The Muslim Brotherhood and Hamas each blamed Israel Monday for orchestrating a terrorist attack in Egypt's Sinai Peninsula which killed 16 Egyptian soldiers and wounded seven a day earlier. The accusations prompted a swift dismissal from Israel, which was also targeted in the attack.

Egypt's Muslim Brotherhood said on its website that the attack "can be attributed to Mossad" and was an attempt to thwart Islamist President Mohamed Morsy.

"Even the person who says this when he looks at himself in the mirror does not believe the nonsense he is uttering," said Foreign Ministry spokesman Yigal Palmor.

According to the Brotherhood statement, the Mossad "has been seeking to abort the revolution since its inception and the proof of this is that it gave instructions to its Zionist citizens in Sinai to depart immediately a few days ago." The group added: "(It) also draws our attention to the fact that our forces in Sinai are not enough to protect it and our borders, which makes it imperative to review clauses in the signed agreement between us and the Zionist entity."

Egypt branded the Islamist gunmen behind the attack as "infidels" and promised on Monday to launch a crackdown following the massacre that has strained Cairo's ties with both Israel and Palestinians.

The bloodshed represented an early diplomatic test for Morsy, who took office at the end of June after staunch US ally Hosni Mubarak was overthrown last year in a popular uprising.

Mubarak had cooperated closely with Israel on security and suppressed Islamist movements such as Morsy's Muslim Brotherhood which rejects violence to achieve its goals but whose leaders often voiced hostility towards the Jewish state.

Meanwhile, the Hamas government and some Palestinian groups also hinted at Israeli involvement in the attack with the aim of driving a wedge between the Palestinians and Egypt.

Hamas security officials insisted that none of the terrorists who carried out the Sinai attack had come from the Gaza Strip.

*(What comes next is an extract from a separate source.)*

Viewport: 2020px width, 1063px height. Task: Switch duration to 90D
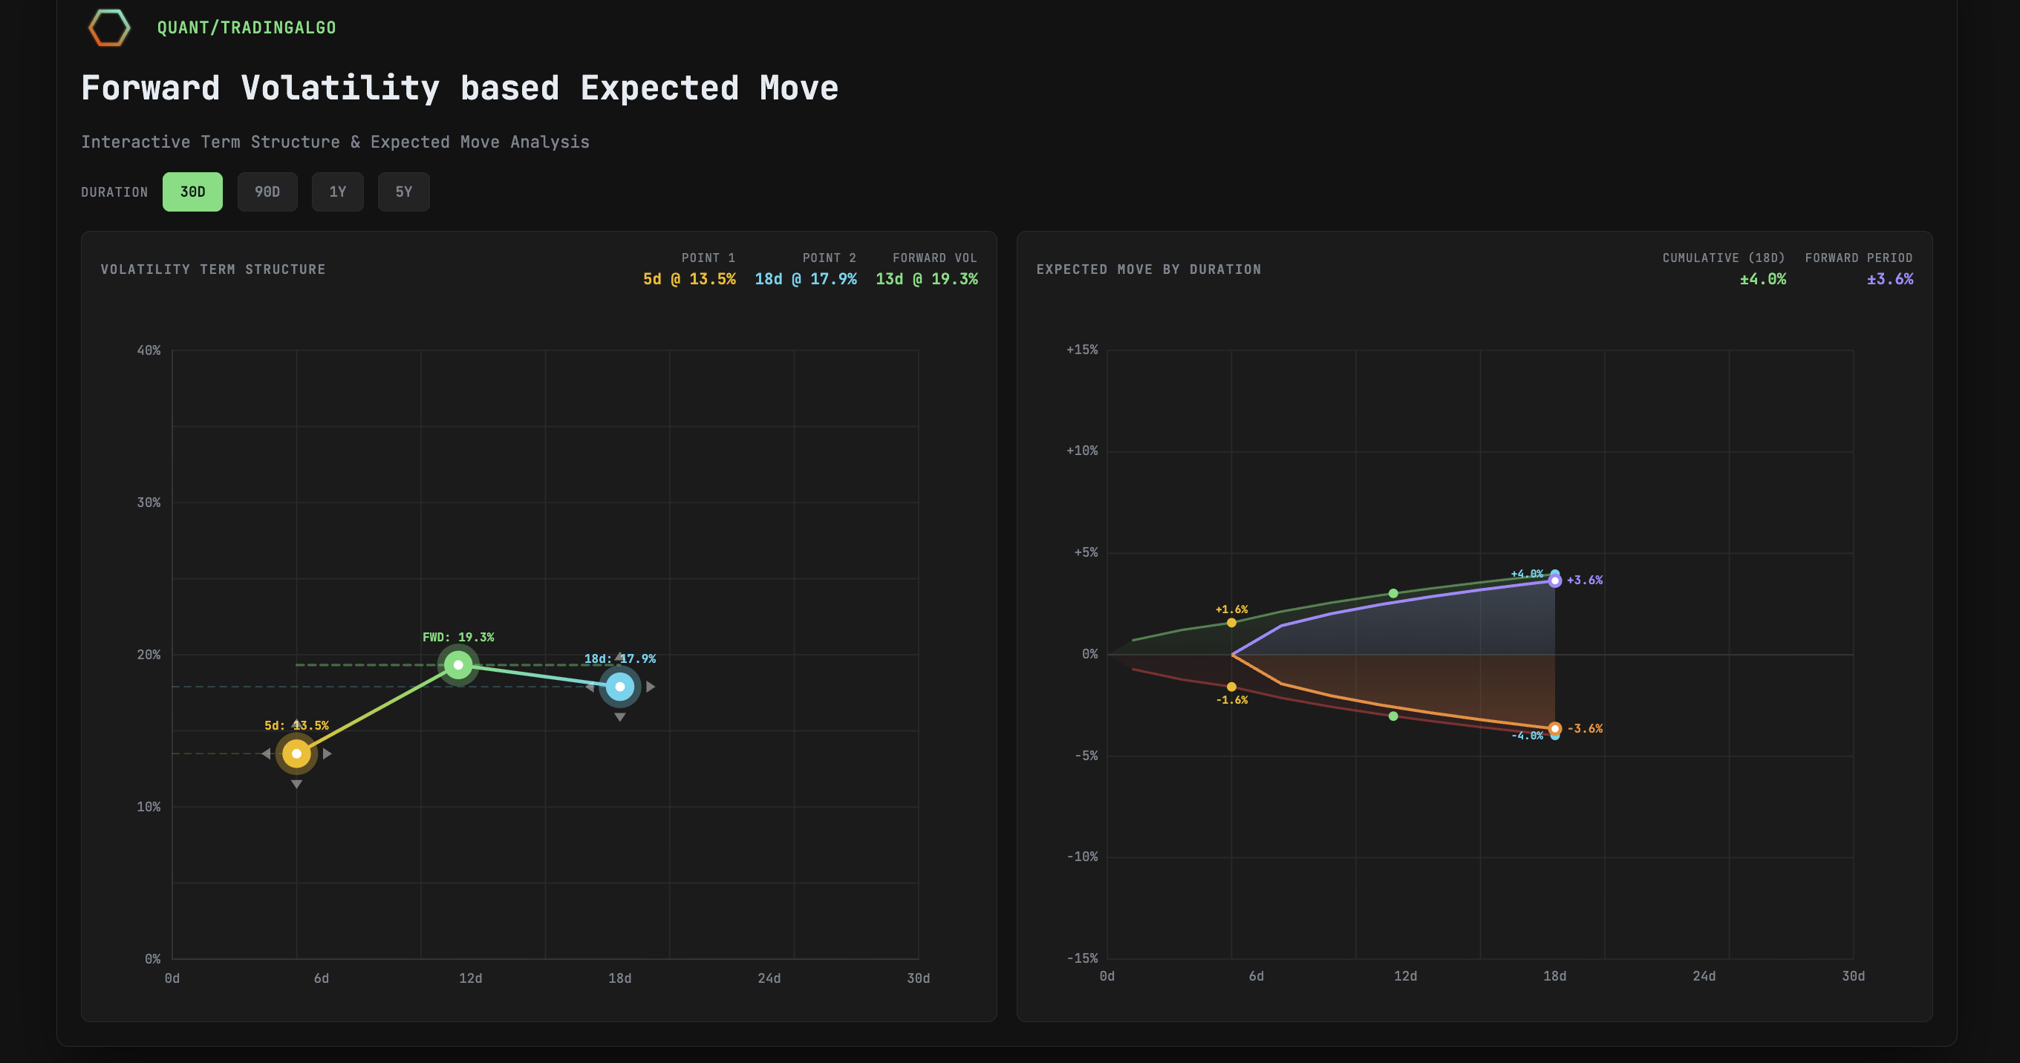point(267,192)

However, the officials did not say who they believed was behind the terror assault.

A spokesman for the Hamas government claimed the attack was an Israeli "attempt to tamper with Egyptian security and drive a wedge between the Egyptians and the residents of the Gaza Strip."

The spokesman said that allegations about the involvement of Palestinians in the terror attack were mainly aimed at inciting the Egyptian people against the residents of the Gaza Strip and the Hamas government.

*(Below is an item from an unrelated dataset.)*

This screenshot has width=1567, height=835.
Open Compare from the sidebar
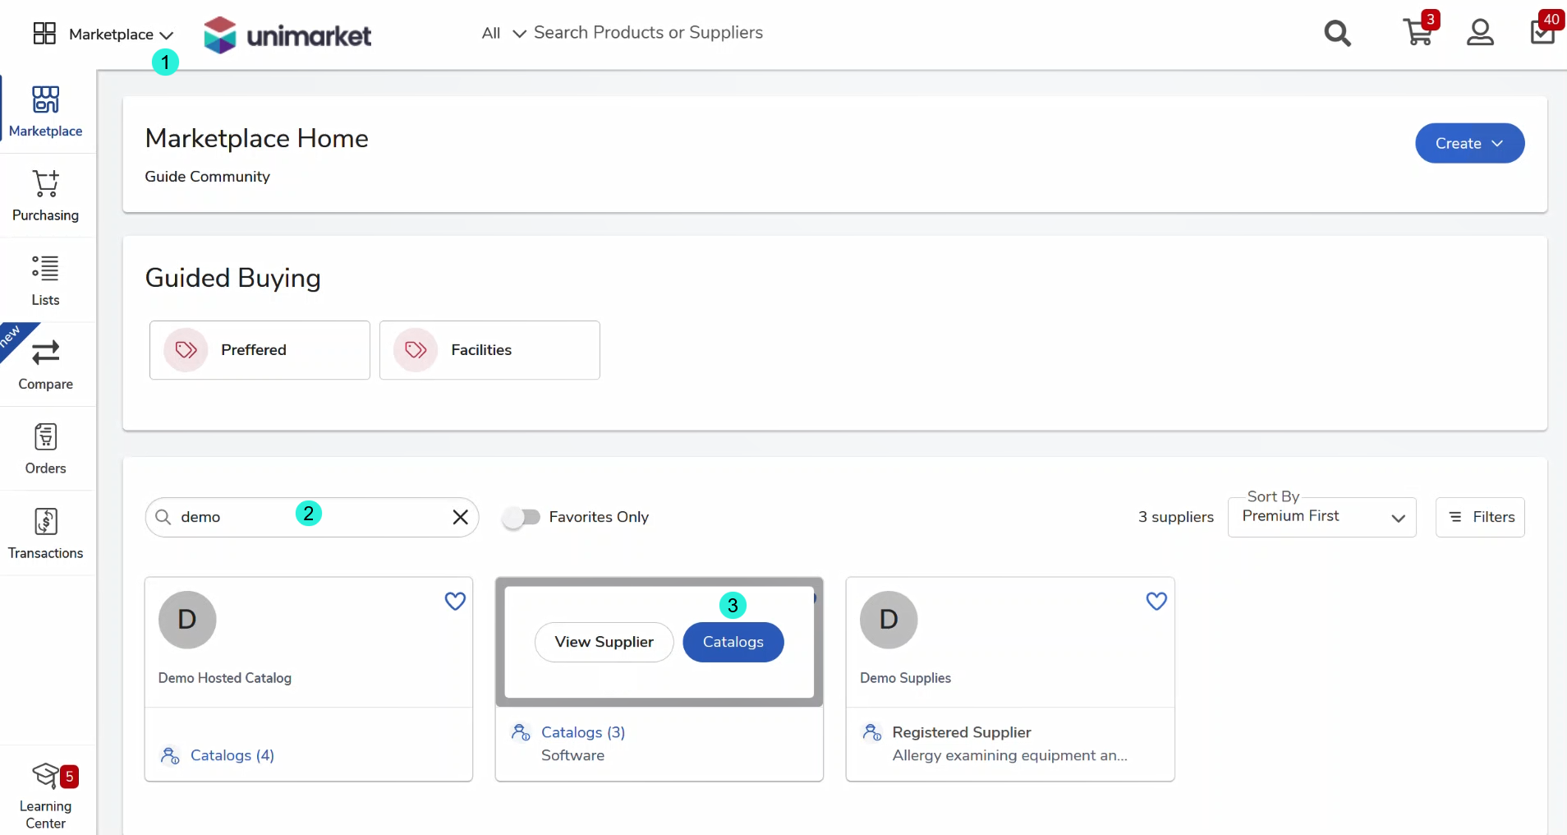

"This is a despicable crime that only serves the interests of the Zionist enemy," the Hamas spokesman said. "We believe that Israeli agents were behind the attack."

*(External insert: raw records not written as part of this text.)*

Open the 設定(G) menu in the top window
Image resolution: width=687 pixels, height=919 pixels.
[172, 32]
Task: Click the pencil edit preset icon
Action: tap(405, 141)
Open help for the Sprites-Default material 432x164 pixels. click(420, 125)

The Islamic Jihad organization in the Gaza Strip also denied involvement, saying that attack serves only "Israeli occupation." Another group, Al-Jama'ah Al-Islamiya [The Palestinian Group], claimed that Israeli "intelligence forces" were behind the attack.

Egypt's decision to shut the Rafah border crossing in the aftermath of Sunday's attack drew sharp criticism from Palestinians.